Both society and architects must accept the change, instead of pretending that the rivers are stable, that the temperature is constant throughout the year or that the gardens look like static photographs that comfort us with a sense of false naturalness. In the construction of the urban space, the inclusion of different users, the “in situ” management of energy and the control of excess and shortage of river water must prevail.

Second, we have to innovate in the design of public spaces and buildings. We need public spaces that absorb water from rain and floods, created ecological wealth and recharging the water table. Spaces that change during the seasons and adapt to the weather; that is, the opposite of the artificial grass gardens that we find today in dry climates, or the large paved or concreted pavements that raise the air temperature and generate floods during storms. As for buildings, innovation should seek air conditioning solutions, for example, by absorbing the sun in cold climates or absorbing shade in hot ones; the opposite of the generic glass buildings that we see today in any city on the planet that aspires to ‘be modern’.

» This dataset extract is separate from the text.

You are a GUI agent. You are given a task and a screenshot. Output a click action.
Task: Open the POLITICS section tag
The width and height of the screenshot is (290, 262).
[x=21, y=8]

Climate change is the great urgency for humanity. How and who it will affect first is the next issue. The answer is: to the most vulnerable populations socially and economically. The fight for social justice is becoming social-environmental justice for populations that are suffering from floods, droughts, pollution and other effects. This population does not have the resources to adapt their homes to the new weather conditions, to migrate or to have a decent life in a new place if they move. There are already places in the world with extreme pollution levels where only those who cannot live elsewhere live, and this effect will be extended including ‘mega capitals’ like New Delhi, in India. We are creating black holes where life expectancy and infant mortality have medieval ratios. These are real problems.

Architecture has two unique qualities: on the one hand, it places in the space all the complexity of the disciplines mentioned before, overlapping them and making them interact. On the other hand, it is the only field capable of creating alternative scenarios, which can be evaluated and towards which society as a whole can go.